_Available records:_
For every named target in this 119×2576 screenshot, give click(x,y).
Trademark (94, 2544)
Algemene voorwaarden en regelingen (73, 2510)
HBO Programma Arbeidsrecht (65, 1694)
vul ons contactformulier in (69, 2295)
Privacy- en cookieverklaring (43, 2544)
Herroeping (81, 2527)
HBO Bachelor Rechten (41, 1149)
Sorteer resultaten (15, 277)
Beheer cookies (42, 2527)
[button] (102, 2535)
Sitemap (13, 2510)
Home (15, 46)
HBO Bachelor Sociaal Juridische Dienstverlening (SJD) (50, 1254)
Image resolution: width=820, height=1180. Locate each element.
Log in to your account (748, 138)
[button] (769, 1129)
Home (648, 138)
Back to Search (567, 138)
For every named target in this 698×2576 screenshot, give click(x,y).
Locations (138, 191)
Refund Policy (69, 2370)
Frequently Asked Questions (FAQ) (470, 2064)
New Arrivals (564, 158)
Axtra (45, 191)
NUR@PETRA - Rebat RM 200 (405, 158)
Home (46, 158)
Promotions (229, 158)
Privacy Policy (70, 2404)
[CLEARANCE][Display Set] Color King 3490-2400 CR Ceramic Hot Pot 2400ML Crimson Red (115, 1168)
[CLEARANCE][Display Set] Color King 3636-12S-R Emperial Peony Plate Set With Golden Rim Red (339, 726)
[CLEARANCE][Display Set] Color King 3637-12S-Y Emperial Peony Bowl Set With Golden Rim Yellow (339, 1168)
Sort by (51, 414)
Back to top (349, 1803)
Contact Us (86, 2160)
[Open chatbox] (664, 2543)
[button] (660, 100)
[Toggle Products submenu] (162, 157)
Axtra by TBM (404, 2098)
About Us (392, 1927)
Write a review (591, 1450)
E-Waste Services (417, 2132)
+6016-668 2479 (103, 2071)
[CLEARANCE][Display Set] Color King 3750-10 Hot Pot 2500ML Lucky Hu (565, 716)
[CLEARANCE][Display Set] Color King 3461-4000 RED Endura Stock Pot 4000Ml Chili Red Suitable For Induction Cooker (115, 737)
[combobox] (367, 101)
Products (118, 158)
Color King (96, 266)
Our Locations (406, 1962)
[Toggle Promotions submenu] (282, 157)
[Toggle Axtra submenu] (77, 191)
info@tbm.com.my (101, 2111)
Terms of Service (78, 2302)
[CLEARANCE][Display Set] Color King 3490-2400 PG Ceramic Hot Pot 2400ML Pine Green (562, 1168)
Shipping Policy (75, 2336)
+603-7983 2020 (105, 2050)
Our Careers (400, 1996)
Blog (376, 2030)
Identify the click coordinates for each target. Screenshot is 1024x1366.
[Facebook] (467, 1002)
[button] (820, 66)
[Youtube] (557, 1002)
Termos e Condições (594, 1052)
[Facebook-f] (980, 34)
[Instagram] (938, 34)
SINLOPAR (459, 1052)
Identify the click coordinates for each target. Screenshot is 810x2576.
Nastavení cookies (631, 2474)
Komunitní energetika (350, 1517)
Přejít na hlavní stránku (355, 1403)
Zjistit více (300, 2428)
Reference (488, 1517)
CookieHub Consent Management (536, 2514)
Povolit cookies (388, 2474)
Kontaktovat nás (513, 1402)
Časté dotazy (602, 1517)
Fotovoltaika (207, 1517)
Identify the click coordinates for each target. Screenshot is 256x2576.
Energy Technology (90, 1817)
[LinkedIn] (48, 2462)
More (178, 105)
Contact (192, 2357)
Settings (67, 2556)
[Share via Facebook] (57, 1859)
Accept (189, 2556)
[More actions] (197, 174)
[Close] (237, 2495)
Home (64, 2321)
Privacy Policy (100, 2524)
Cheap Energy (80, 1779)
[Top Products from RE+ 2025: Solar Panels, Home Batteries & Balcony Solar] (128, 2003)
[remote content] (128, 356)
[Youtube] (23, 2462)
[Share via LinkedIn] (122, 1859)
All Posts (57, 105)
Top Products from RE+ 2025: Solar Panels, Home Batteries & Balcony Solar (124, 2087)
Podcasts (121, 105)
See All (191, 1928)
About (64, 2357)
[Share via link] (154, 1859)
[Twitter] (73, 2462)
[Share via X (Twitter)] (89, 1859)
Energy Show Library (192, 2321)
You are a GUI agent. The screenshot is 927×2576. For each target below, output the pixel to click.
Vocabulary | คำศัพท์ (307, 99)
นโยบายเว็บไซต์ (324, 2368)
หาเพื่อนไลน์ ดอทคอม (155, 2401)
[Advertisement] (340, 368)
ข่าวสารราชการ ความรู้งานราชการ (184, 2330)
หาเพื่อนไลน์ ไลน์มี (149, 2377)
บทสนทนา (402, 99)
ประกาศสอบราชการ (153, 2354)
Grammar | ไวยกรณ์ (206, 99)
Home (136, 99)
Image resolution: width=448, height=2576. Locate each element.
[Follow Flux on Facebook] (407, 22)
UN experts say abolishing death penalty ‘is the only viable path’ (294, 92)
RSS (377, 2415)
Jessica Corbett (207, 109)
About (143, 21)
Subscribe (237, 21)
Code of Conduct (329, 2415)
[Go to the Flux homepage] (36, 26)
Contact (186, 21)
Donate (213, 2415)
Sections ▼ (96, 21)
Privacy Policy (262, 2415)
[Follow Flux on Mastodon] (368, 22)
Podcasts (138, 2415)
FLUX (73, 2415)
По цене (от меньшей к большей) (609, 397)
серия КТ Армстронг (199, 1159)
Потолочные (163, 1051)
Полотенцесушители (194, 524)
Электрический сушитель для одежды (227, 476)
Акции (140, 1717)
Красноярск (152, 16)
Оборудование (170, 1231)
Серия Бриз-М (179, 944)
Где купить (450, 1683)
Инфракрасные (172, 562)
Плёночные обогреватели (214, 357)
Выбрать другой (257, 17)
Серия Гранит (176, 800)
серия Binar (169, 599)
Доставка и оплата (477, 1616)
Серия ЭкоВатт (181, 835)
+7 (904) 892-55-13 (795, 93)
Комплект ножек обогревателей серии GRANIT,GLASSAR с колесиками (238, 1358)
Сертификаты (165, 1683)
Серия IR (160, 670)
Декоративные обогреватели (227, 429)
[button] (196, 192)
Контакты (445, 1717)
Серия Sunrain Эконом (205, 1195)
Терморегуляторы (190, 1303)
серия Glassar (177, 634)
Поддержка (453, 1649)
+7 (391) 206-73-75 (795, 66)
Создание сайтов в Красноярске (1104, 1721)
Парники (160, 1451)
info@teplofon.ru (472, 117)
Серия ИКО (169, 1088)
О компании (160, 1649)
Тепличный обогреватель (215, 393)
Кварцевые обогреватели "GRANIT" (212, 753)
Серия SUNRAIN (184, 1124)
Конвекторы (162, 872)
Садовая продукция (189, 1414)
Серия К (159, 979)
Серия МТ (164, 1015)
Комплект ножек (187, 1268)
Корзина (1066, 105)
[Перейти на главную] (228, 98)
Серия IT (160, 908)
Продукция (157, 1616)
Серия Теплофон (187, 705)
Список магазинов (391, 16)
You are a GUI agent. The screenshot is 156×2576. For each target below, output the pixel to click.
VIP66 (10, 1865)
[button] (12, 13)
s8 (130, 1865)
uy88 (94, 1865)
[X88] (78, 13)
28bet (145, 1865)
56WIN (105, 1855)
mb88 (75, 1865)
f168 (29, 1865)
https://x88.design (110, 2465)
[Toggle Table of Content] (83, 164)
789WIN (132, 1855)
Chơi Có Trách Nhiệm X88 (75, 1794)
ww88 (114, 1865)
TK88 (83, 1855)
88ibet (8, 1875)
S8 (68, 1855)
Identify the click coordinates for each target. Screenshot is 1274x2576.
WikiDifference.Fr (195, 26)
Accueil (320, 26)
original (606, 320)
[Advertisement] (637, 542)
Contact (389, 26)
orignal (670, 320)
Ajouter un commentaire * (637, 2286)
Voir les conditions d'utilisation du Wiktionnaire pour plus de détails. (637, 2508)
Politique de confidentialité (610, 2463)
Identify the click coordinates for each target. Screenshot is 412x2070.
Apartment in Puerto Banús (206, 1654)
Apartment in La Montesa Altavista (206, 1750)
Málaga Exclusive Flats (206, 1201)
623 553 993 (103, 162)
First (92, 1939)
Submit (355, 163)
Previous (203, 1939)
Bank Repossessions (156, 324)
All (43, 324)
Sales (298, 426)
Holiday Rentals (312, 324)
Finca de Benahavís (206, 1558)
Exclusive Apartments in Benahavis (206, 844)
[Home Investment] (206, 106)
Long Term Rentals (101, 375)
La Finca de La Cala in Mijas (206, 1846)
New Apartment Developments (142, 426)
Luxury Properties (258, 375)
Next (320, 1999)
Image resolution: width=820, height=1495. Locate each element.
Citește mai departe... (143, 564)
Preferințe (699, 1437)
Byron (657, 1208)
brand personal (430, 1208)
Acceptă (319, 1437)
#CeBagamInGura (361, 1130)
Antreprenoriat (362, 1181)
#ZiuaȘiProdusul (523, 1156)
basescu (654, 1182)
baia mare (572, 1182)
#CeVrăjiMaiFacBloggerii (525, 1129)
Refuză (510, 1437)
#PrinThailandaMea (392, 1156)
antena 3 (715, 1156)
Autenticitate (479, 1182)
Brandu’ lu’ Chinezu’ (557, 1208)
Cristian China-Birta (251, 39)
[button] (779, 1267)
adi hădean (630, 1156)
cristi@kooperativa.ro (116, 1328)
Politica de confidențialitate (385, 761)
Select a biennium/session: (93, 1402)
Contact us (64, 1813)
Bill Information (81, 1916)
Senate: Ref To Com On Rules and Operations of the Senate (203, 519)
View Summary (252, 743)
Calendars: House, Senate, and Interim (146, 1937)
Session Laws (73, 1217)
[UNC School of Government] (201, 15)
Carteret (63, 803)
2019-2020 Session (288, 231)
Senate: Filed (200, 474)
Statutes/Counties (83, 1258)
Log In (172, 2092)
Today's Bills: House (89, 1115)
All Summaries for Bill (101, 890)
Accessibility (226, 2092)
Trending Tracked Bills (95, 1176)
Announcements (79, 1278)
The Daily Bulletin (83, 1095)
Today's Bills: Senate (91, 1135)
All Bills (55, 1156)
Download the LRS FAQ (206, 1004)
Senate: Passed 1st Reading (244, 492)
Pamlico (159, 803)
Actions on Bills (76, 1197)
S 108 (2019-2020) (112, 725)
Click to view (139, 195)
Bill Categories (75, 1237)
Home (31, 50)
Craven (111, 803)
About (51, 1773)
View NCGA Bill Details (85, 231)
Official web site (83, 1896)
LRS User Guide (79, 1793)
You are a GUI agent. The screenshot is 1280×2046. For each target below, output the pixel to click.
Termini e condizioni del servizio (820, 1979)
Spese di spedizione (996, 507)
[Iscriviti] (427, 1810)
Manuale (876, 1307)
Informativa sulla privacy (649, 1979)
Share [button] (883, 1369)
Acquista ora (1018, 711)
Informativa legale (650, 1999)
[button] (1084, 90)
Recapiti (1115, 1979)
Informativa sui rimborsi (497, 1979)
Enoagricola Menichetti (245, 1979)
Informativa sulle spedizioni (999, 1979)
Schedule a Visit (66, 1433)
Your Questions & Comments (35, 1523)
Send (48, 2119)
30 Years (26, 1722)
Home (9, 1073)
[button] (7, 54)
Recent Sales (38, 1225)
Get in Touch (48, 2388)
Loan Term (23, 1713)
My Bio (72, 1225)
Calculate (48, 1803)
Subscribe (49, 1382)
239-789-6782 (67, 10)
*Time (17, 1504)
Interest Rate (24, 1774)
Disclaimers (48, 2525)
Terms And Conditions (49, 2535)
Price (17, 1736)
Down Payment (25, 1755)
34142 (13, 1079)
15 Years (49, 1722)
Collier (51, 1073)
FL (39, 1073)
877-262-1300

_Task prompt:_
Going through the entries above, show each line that contains "below".

_Completed task:_
You are a GUI agent. The screenshot is 927×2576. For each target below, output the pixel to click.
You are a GUI agent. The screenshot is 156×2576. For each target below, output the pixel to click.
You are a GUI agent. The screenshot is 1280×2046. For each target below, output the pixel to click.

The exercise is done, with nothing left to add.